By Jeffrey M. Anderson

George Cukor's The Women isn't quite as nasty as it probably could have been, coming several years after the establishment of the Hays Code, but it's still plenty witty. It's certainly one of the weirdest movies ever produced in a Hollywood studio. Cukor's name is the only male one usually discussed in conjunction with the film; in the business he was known as a "women's director," which was code for being gay. (Additionally, F. Scott Fitzgerald reportedly worked on the screenplay, without credit.) Otherwise we get 2 hours and 13 minutes of nothing but XX chromosomes, and though men are often the topic of discussion, not one is ever seen.

As soon as it became acceptable to use in print, the word "bitchy" has been used to describe this movie. Upon its release the great critic Otis Ferguson wrote, "Whether you go or not depends on whether you can stand Miss Shearer with tears flowing steadily in all directions at once, and such an endless damn back fence of cats."

The New York Times chose it as one of the year's ten best films, and it was a big hit, but this did not translate into any Oscar nominations; it might have been the kind of thing the Oscars did not want to touch. In the years since it has become a cult film of sorts, both among women and gay men. There have been two attempts at remakes -- The Opposite Sex (1956) and The Women (2008) -- both wildly unsuccessful. It was one of a kind.

Though it has a huge cast, the story focuses mainly on Mary, mostly referred to as "Mrs. Stephen Haines," and played by Oscar-winner Norma Shearer. A perfume counter vixen, Crystal Allen (Joan Crawford), steals away her husband, and the couple gets a divorce. There's a tearful scene in which Mrs. Stephen Haines explains all this to her daughter (Virginia Weidler), before boarding a train for Reno, and some kind of camp for divorced women.

At one point, the women attend a fashion show and the movie stops dead in its tracks, converts from black-and-white to color while we watch women model the fashions of the day. Gossip columnist Hedda Hopper also appears, playing Dolly Dupuyster, a gossip columnist.

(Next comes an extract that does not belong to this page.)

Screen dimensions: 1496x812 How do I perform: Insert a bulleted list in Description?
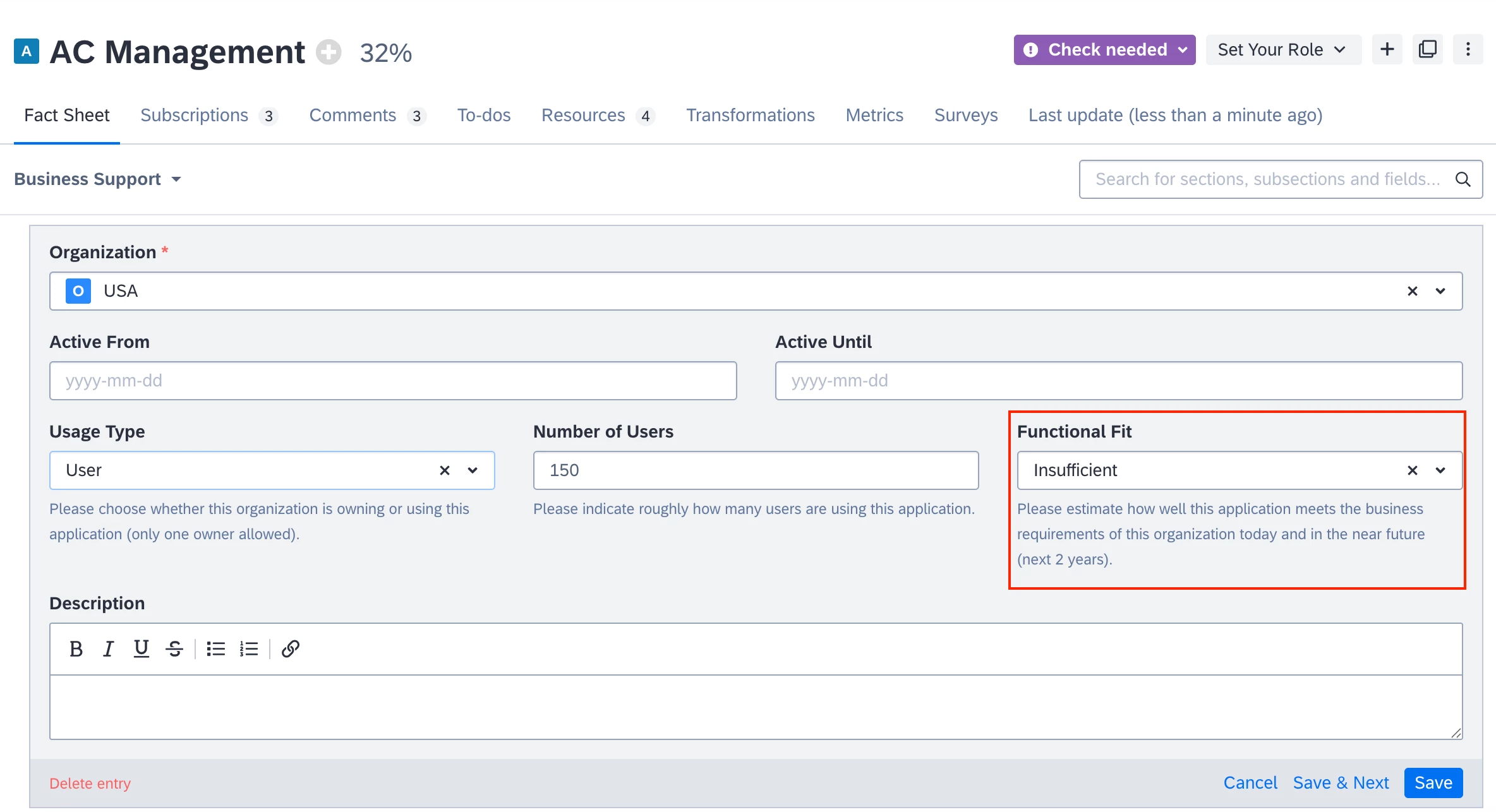[x=215, y=648]
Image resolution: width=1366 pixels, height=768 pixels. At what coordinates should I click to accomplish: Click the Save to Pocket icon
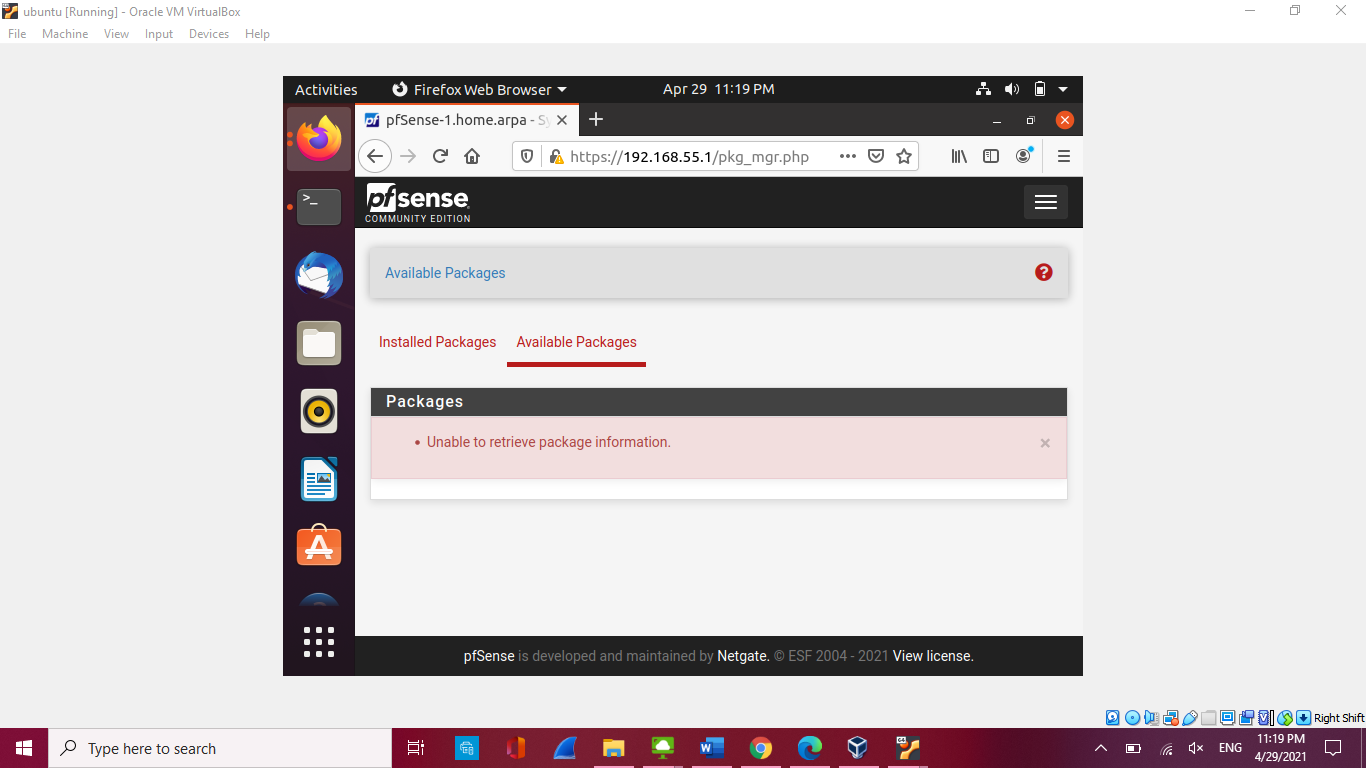pyautogui.click(x=876, y=156)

Rosalind Russell, Mary Boland, Joan Fontaine, Ruth Hussey, and Marjorie Main also turn up, chattering and sniping at each other at some kind of warp speed that most other movies couldn't begin to touch. There are probably more words per minute here than any other movie. We're not talking speedy, clever comic rhythms as in Howard Hawks's His Girl Friday; we're just talking speed and quantity. The effect is by turns fascinating and repellent, and every so often, funny. To a male viewer, these women are like aliens, sometimes lovely but mainly aggravating.

The older women, and the supporting characters seem to be the ones with the most wisdom, and they tend to be the glue of the movie. I was also fascinated by the presence of two of the cinema's greatest African-American "maid" actors, Butterfly McQueen -- best known for Gone with the Wind -- and the wonderful Theresa Harris, who worked with many of the great directors and was always a warm presence onscreen; she had her best role in a "B" movie, I Walked with a Zombie. Sadly, The Women gives them a line or two apiece and then shunts them off to the side.

Though I can't say it's one of my favorite movies, The Women still fascinating to me as an anomaly and an experiment; it could even serve as a secret portal to a mysterious universe for slightly less than half of the world's population. Warner Home Video gave it a Blu-ray release in 2014, complete with making-of featurettes, a cartoon, and trailers.